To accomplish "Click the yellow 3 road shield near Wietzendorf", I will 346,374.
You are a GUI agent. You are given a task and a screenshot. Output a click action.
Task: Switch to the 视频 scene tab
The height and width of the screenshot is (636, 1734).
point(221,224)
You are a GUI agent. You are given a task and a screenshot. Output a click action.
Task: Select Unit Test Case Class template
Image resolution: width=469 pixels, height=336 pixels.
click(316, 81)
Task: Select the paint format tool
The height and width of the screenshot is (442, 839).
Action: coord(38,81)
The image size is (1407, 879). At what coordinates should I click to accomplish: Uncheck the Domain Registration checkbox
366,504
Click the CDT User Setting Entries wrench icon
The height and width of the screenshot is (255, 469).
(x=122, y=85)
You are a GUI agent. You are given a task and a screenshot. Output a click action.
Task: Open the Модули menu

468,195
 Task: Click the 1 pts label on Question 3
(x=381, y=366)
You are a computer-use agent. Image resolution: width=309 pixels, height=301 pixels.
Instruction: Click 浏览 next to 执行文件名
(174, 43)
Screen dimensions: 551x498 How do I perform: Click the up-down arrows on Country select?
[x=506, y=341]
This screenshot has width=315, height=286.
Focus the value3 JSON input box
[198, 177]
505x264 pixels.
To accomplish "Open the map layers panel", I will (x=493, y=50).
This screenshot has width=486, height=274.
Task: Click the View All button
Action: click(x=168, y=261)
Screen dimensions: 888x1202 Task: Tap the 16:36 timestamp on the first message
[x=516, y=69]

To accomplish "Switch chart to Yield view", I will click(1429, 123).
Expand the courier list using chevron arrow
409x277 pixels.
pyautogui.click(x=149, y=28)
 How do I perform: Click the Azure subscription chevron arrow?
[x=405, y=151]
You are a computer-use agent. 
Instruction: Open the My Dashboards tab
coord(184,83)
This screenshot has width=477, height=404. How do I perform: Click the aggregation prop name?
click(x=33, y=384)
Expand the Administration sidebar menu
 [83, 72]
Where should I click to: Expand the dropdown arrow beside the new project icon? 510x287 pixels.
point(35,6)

========================

* [Stated exercise]
Return the entries verbatim, starting at the line containing "Click the CDT" and ending after the line containing "will click(1429, 123).".

* [Solution]
Click the CDT User Setting Entries wrench icon
The height and width of the screenshot is (255, 469).
(x=122, y=85)
You are a GUI agent. You are given a task and a screenshot. Output a click action.
Task: Open the Модули menu

468,195
 Task: Click the 1 pts label on Question 3
(x=381, y=366)
You are a computer-use agent. Image resolution: width=309 pixels, height=301 pixels.
Instruction: Click 浏览 next to 执行文件名
(174, 43)
Screen dimensions: 551x498 How do I perform: Click the up-down arrows on Country select?
[x=506, y=341]
This screenshot has width=315, height=286.
Focus the value3 JSON input box
[198, 177]
505x264 pixels.
To accomplish "Open the map layers panel", I will (x=493, y=50).
This screenshot has width=486, height=274.
Task: Click the View All button
Action: click(x=168, y=261)
Screen dimensions: 888x1202 Task: Tap the 16:36 timestamp on the first message
[x=516, y=69]

To accomplish "Switch chart to Yield view", I will click(1429, 123).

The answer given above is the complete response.